• What the task asks:
Copying nothing before it, reproduce the line that holds "dentures (165, 1713)" and every line after it in the data, exactly.

• Dataset entries:
Start of Block
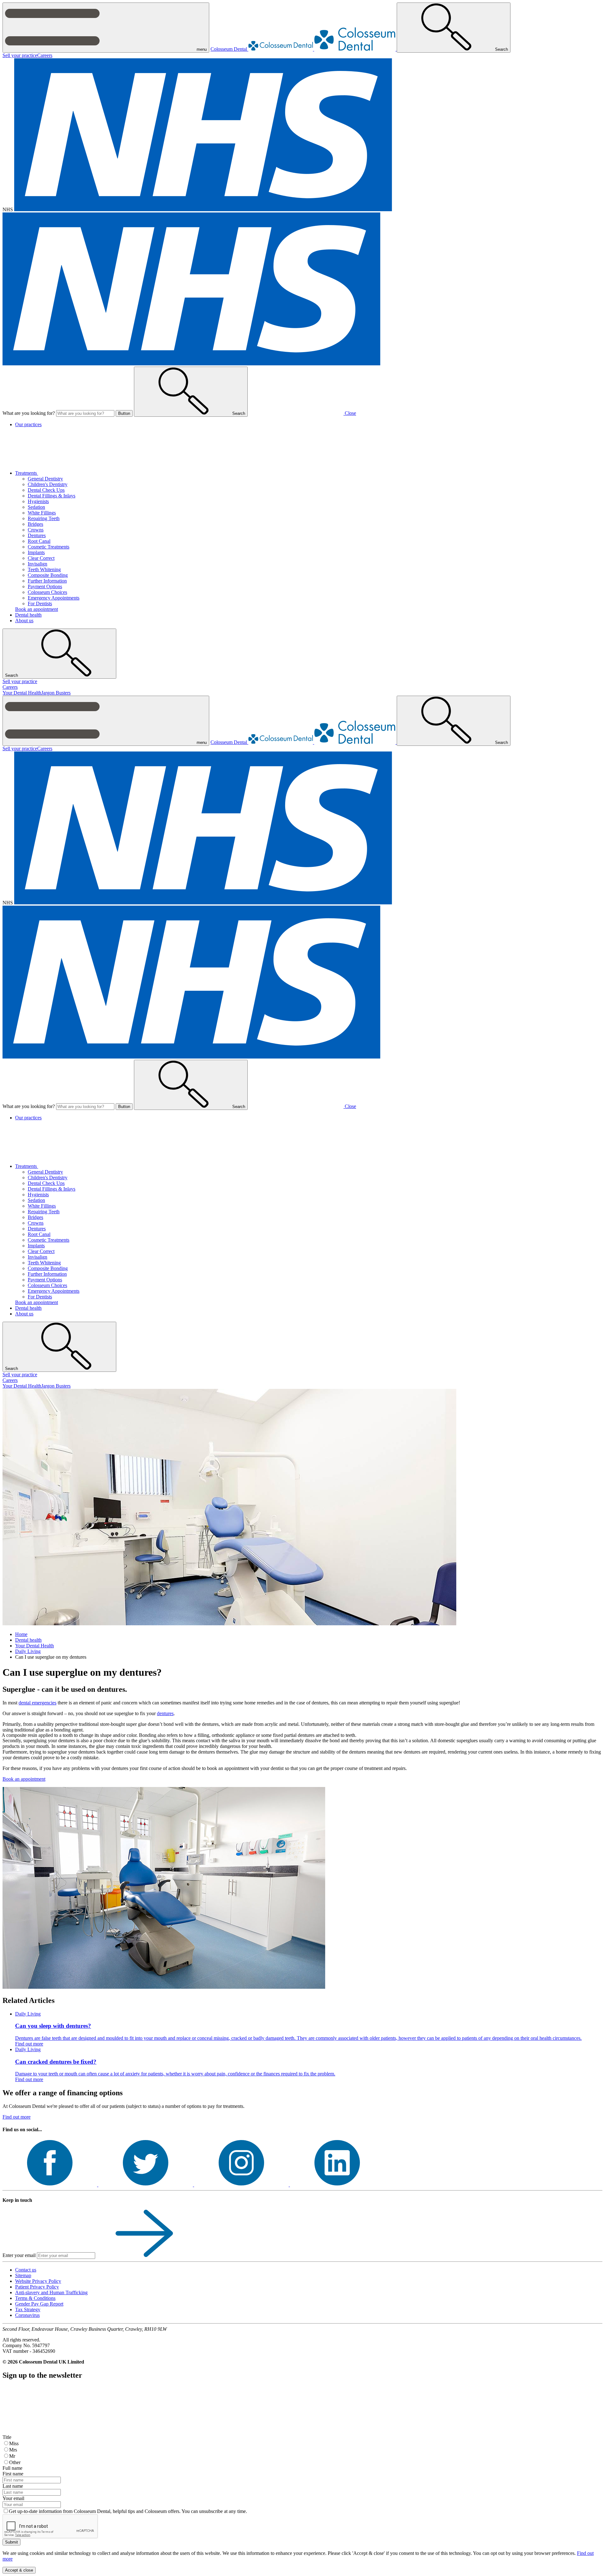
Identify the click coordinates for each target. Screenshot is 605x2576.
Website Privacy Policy (38, 2281)
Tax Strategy (27, 2309)
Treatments (26, 473)
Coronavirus (27, 2315)
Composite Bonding (48, 575)
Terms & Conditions (35, 2298)
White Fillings (42, 512)
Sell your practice (20, 55)
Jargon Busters (56, 692)
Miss (14, 2443)
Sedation (36, 507)
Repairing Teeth (44, 518)
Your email (13, 2498)
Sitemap (23, 2275)
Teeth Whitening (44, 569)
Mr (12, 2456)
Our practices (28, 424)
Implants (36, 552)
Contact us (25, 2269)
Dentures (37, 535)
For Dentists (40, 603)
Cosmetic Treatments (48, 546)
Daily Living (28, 1651)
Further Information (47, 580)
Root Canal (39, 541)
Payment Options (45, 586)
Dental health (28, 615)
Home (21, 1634)
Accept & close (19, 2570)
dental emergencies (37, 1702)
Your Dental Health (22, 692)
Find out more (17, 2117)
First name (13, 2473)
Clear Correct (41, 558)
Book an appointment (36, 609)
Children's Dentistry (47, 484)
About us (24, 620)
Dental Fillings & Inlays (51, 495)
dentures (165, 1713)
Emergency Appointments (53, 597)
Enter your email (19, 2255)
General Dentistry (45, 478)
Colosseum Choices (47, 592)
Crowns (35, 529)
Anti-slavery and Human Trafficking (51, 2292)
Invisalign (37, 563)
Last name (13, 2486)
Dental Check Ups (46, 490)
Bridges (35, 524)
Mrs (13, 2449)
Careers (44, 55)
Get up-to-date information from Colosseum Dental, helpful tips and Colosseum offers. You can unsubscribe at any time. (128, 2511)
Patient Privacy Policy (37, 2286)
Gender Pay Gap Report (39, 2303)
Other (14, 2462)
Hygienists (38, 501)
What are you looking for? (29, 413)
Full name (12, 2468)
End of Block
• Answer to this task:
dentures (165, 1713)
Emergency Appointments (53, 597)
Enter your email (19, 2255)
General Dentistry (45, 478)
Colosseum Choices (47, 592)
Crowns (35, 529)
Anti-slavery and Human Trafficking (51, 2292)
Invisalign (37, 563)
Last name (13, 2486)
Dental Check Ups (46, 490)
Bridges (35, 524)
Mrs (13, 2449)
Careers (44, 55)
Get up-to-date information from Colosseum Dental, helpful tips and Colosseum offers. You can unsubscribe at any time. (128, 2511)
Patient Privacy Policy (37, 2286)
Gender Pay Gap Report (39, 2303)
Other (14, 2462)
Hygienists (38, 501)
What are you looking for? (29, 413)
Full name (12, 2468)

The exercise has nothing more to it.